A new body of work by artist Lily German that explores the tactility of wet clay, ceramics, and the voice across contemporary forms of art and music.

Photo credit: Rosie Lonsdale
Image Description: The artist is standing on a green field next to a body of water with industrial machinery in the background. The artist is holding and working a piece of wet sculpted clay in her hands.

Photo credit: Rosie Lonsdale
Image Description: An artist studio table with wet sculpted clay and various clay moulding tools sitting on top. The clay sculpture is shaped into two pear-shaped forms which are connected at the top.

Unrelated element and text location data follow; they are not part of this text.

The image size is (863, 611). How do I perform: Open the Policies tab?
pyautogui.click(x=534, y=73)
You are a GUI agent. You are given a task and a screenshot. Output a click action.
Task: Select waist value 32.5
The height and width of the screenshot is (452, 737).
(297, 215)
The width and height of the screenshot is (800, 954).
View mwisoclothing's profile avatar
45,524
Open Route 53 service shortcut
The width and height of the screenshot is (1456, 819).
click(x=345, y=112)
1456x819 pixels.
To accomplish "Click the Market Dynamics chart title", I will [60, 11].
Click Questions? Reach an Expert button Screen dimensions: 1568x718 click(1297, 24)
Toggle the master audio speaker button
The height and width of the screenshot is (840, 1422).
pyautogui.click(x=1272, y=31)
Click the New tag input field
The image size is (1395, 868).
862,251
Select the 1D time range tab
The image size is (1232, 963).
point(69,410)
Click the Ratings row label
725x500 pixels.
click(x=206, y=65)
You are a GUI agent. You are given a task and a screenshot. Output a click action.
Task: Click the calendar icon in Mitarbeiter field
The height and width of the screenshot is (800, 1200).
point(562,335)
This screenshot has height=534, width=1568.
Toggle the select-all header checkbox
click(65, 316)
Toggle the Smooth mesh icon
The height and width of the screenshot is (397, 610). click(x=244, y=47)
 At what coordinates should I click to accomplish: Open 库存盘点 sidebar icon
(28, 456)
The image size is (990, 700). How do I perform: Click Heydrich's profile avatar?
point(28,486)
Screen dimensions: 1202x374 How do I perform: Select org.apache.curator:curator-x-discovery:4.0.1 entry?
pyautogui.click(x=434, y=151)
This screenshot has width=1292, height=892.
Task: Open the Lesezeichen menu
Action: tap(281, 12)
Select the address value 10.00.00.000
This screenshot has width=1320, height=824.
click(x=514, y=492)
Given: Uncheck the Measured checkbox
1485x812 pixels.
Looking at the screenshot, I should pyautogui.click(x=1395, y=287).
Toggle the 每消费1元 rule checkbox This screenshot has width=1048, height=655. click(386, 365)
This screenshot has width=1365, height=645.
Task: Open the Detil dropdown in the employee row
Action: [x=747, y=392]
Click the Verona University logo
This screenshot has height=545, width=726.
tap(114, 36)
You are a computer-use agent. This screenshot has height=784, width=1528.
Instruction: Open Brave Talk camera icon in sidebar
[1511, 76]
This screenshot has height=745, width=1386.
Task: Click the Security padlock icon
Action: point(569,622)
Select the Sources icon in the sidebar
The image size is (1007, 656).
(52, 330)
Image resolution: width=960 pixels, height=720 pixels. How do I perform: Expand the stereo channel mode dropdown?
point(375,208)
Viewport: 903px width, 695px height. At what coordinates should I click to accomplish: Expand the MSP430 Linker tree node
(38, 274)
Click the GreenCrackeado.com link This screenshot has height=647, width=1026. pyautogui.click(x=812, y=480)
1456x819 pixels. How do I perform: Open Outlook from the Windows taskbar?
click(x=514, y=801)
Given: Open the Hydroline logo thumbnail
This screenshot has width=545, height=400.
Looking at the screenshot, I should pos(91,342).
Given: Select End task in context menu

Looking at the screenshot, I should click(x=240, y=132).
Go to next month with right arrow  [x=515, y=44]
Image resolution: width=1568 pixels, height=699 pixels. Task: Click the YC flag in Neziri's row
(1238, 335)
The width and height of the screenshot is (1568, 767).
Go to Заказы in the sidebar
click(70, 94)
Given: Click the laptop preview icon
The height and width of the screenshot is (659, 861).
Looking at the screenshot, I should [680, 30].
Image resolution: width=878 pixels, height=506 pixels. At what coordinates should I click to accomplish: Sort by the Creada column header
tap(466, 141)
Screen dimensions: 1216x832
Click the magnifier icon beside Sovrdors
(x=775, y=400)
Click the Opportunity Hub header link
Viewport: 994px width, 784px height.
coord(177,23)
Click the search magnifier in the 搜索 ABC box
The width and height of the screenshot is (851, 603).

Photo credit: Rosie Lonsdale
Image Description: A close up image of two hands holding a piece of wet sculpted clay that wraps around the palms. The clay has various finger marks along it’s surface.
In this project, Lily German is building upon her current performance practice to contribute to the ways in which grief, loss, and the experience of mourning might be researched through the making of new artworks which combine performance and ceramic sculpture. Recent works have explored the shared fragilities and tactility of wet clay, ceramics and the voice. At times guttural and other times soft, whispering, the artist uses elements of the sung and spoken to communicate emotion and physicality in performance. The voice resonates through the body by breath and by vibration of sound. German has been investigating how both ceramic sculpture and the body can act as resonant vessels that embody the human experience of grief.
German explains in more detail: ‘I pursued this research as I am interested in the embodiment of grief, corporeality and the living body being a vessel of memory and loss. In Western Culture and Society, there are normative societal expectations that surround grief and a lack of support within communities, the experience can be awkward, traumatic, negative but also transformative. How can ceramics and the voice be used in a way which speaks to the contemporary experience of grief and mourning?’
Throughout this period of research, the artist focused on experimentation with voice, film documentation, workshopping, and performance development. Working closely with Singer Patricia Auchterlonie, she received vocal tuition to support investigations into the voice, build on vocal training that she has had in the past and negotiated extended vocal techniques in pursuit of new sounds. This opened new explorations into different formerly unknown territories of her singing and speaking voice. For example, as German notes, ‘I have found new areas within my chest voice (an embodied presence) whilst voice-making and have discovered new findings around breath. Investigating the capabilities of my voice has transformed my experience of bereavement and has encouraged me to explore collective mourning through voice and the practice of death wailing across different cultures.’
In the studio, German then began developing sculptural work that will be activated through live performance. The artist has been testing new glazes, investigating surface qualities and hand-building new forms to simulate a flesh-like and alluring surface quality. The forms have been created with the intention to explore the shared ability of the voice and ceramics sculpture to resonate in a space.
As a new strand of research around expressions of grief, the project asks: how does an understanding or expression of grief and loss manifest through art? To investigate collective mourning and the ability of performance to represent it, German is currently developing a script which will involve both untrained and trained voices, seeking out the range of qualities that can be expressed through the human voice. It is hoped that film documentation captured during this project can be used to bring communities experiencing grief together through an appropriate digital platform.
Some outputs generated from this research were channelled in Loose Ends (24 Feb-10 Mar 2024), a group exhibition curated by Lily German, which celebrated ceramics, performance and textiles.
Lily German
Lily German is an Artist making sculpture, writing and performance that explores the shared fragilities and tactility of wet clay, ceramics, and the human voice.
Lily solidifies passing, palpable, bodily moments and movements into her work; hands push in, fingers break through the clay’s cold flesh. Each mark made remains, becomes preserved in ceramic form.
Pressing at the limits of material, Lily’s sculptures hold within them the anticipation of their own breaking. Like clay, the voice breaks, is vulnerable if not supported. At times guttural and other times soft, whispering, German uses sung and spoken elements to communicate emotion and physicality. Both the untrained and trained voice are used to speak to the human experience of grief and loss.